- [SUPPLIED PASSAGE]

Back to Chromium

Dictation

chrome/browser/dictation/README.md

151.0.7909.04.3 KB
Original Source

Dictation

(Googlers only for now): https://docs.google.com/document/d/1Zri5oR3P3D5LOq9Gjs4AeHFrMMOX7bTtctxT6KrGeSQ/edit?usp=sharing

Concepts

Session

The top-level lifecycle of a Dictation interaction. A session begins when the user invokes the feature (e.g., via a context menu) and ends when the UI is dismissed or the task is completed. A session coordinates one or more speech recognition streams.

Stream

A single period of audio capture and speech recognition.

  • A stream is always bound to exactly one Target.
  • Only one stream can be "live" (actively capturing microphone input) at a time.
  • Streams can overlap: a new stream may start while a previous one is still Finalizing (processing the remaining audio data from the backend).

- [GIVEN INFORMATION]

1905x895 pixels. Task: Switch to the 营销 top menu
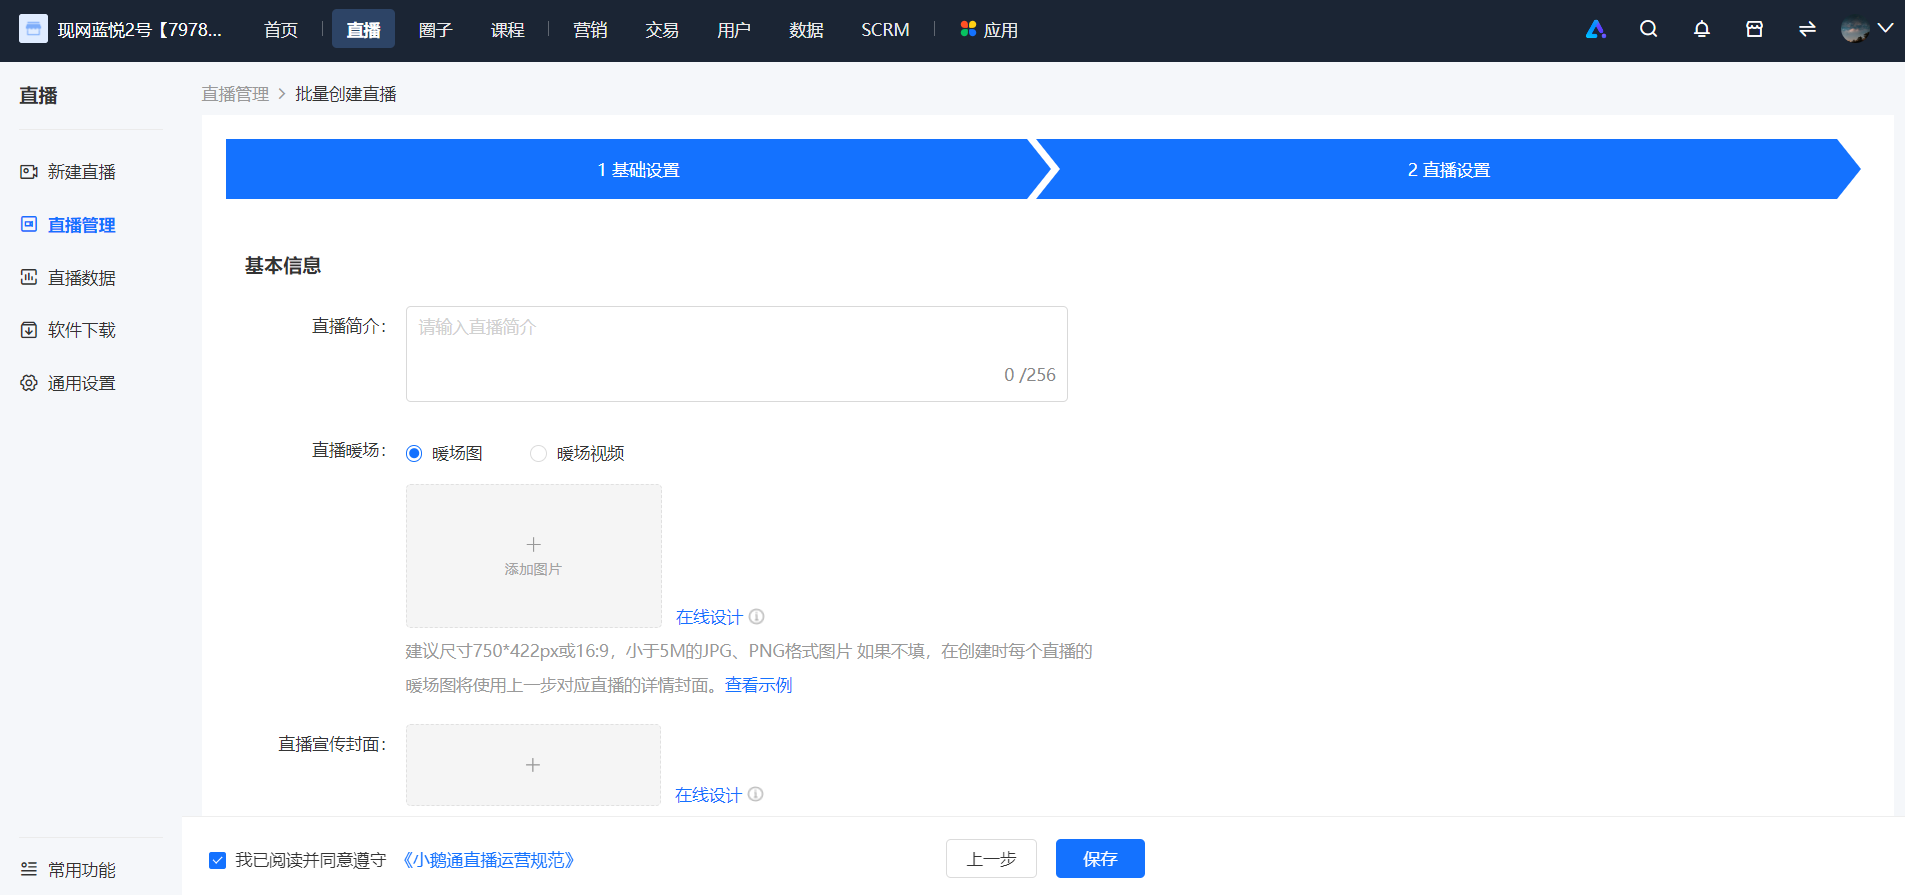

- [TASK DESCRIPTION] Pick up the Dictation README after its last line about streams overlapping while a previous one is still Finalizing, and write the next part of the document.

- [OUTPUT]
Attached Stream

The current stream in a session that is primary to the user's interaction. The "Attached" status determines which stream's state (e.g., volume levels, processing status) is reflected in the session's UI.

Finalizing

A state where a stream has stopped capturing audio (the microphone is off) but is still awaiting final data from the backend. This might include:

  • Receiving the final, corrected transcript.
  • Applying recognized commands or transformations (e.g., "make this more formal").

Multiple streams can be in this state simultaneously as they flush their remaining backend data.

Target

An abstraction representing an editable field (e.g., an HTML <input>, <textarea>, EditContext, or contenteditable element).

  • It is responsible for observing the underlying DOM element. If the element is removed or disabled, the target notifies its provider.
  • It is responsible for orchestrating the insertion of text into the DOM.

Commit

The final operation where the stable, transformed transcription is inserted into the target. A commit only occurs once the text is finalized (i.e., after all transcriptions and transformations are complete). For MVP, this is an atomic operation at the end of a stream.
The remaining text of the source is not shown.